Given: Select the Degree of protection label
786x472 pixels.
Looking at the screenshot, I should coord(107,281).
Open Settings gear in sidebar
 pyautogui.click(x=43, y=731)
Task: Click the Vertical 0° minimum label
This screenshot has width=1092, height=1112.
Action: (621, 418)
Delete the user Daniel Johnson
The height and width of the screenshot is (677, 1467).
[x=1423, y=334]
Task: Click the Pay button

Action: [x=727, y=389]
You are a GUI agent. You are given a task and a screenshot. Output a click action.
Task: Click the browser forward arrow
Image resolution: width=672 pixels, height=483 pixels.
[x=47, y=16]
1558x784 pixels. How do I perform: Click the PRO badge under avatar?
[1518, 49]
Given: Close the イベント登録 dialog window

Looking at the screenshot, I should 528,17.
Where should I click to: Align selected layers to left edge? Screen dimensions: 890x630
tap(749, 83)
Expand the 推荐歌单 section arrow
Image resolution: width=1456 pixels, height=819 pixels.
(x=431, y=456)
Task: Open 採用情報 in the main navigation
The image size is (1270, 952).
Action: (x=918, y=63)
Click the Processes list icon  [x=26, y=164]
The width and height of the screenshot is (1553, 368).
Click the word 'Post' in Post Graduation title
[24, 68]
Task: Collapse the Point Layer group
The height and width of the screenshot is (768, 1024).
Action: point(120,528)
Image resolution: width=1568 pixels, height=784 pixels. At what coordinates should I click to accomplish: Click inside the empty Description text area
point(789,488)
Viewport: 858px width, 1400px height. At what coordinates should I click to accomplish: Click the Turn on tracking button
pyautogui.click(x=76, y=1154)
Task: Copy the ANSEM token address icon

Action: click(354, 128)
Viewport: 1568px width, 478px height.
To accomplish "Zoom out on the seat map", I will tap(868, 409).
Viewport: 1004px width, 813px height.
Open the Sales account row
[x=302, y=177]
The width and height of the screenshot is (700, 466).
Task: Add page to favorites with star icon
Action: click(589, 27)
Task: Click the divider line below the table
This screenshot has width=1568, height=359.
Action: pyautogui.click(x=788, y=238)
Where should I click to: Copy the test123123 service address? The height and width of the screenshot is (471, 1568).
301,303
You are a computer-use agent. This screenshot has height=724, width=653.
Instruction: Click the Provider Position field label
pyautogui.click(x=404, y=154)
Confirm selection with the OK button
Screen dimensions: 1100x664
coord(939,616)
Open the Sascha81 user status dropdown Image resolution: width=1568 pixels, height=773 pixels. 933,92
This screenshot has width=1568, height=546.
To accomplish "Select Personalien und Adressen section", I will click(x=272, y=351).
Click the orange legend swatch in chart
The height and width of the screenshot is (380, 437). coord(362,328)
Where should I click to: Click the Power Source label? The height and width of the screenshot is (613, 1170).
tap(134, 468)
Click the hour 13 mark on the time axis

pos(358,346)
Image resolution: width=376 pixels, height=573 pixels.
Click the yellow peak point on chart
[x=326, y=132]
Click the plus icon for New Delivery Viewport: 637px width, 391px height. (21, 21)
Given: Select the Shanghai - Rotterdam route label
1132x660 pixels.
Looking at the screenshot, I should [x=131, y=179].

□ □ □

Directions for this task
Lines in the records above that carry the word "agent" are to be located and copied.

Your response
You are a GUI agent. You are given a task and a screenshot. Output a click action.
You are a computer-use agent. This screenshot has height=724, width=653.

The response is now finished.